Stated problem
Update the stretch of the listing from the line containing "You are a computer-use agent." through the end of the listing, replacing "gear" with "cog" and leaving everything else unchanged. Omit the pictures from your answer.

Entries on locating words and elements

• • •

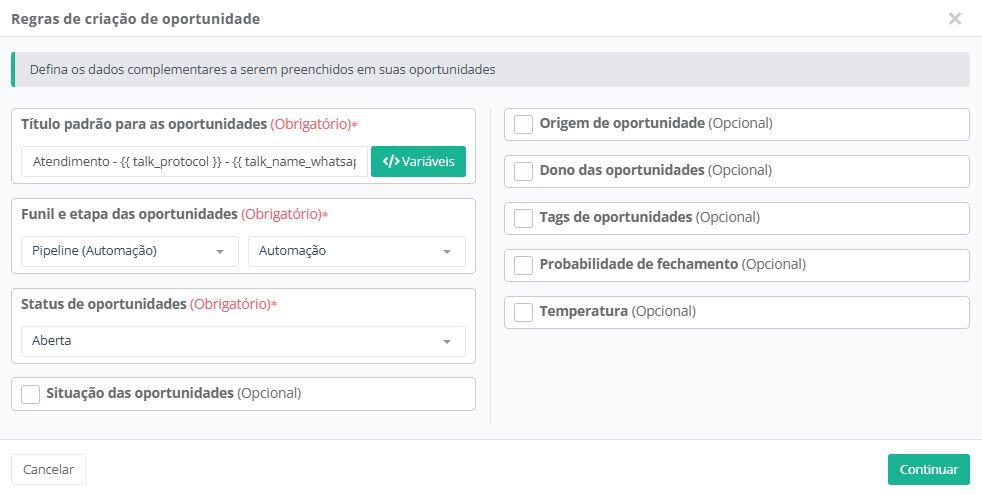Open the Aberta status dropdown
The height and width of the screenshot is (495, 982).
(242, 341)

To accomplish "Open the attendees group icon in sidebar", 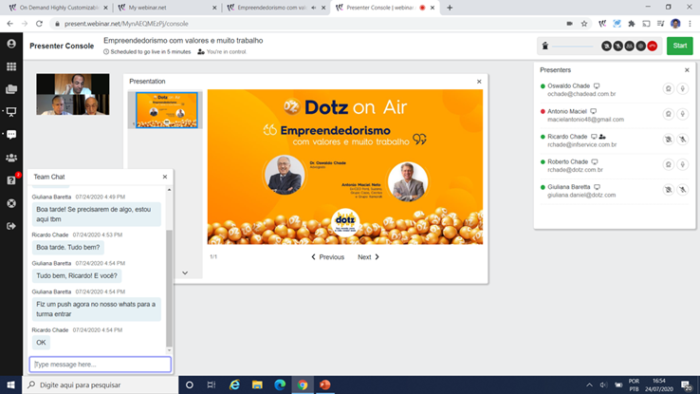I will click(11, 158).
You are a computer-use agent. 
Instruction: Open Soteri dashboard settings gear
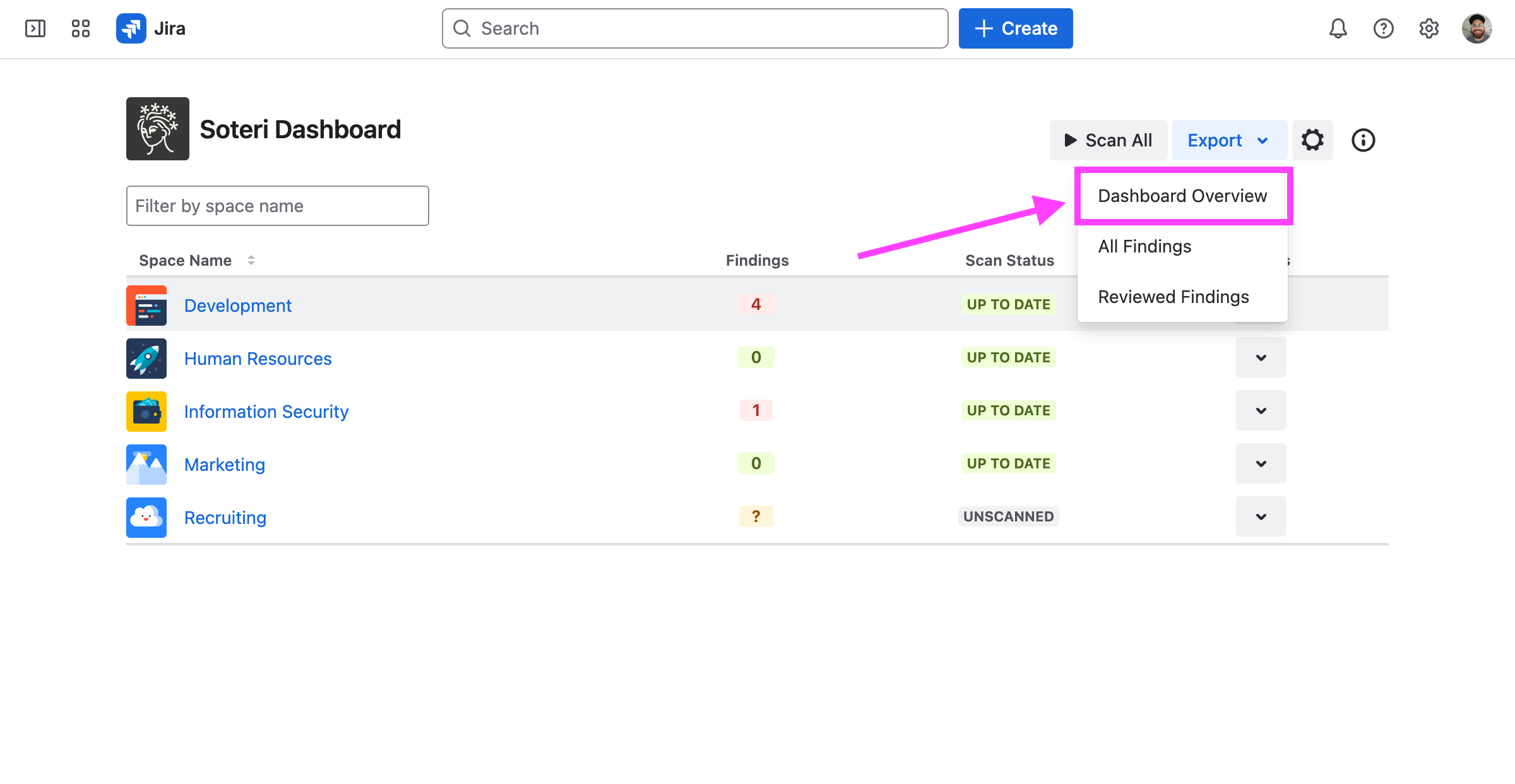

• • •

Answer to the task
You are a computer-use agent. 
Instruction: Open Soteri dashboard settings cog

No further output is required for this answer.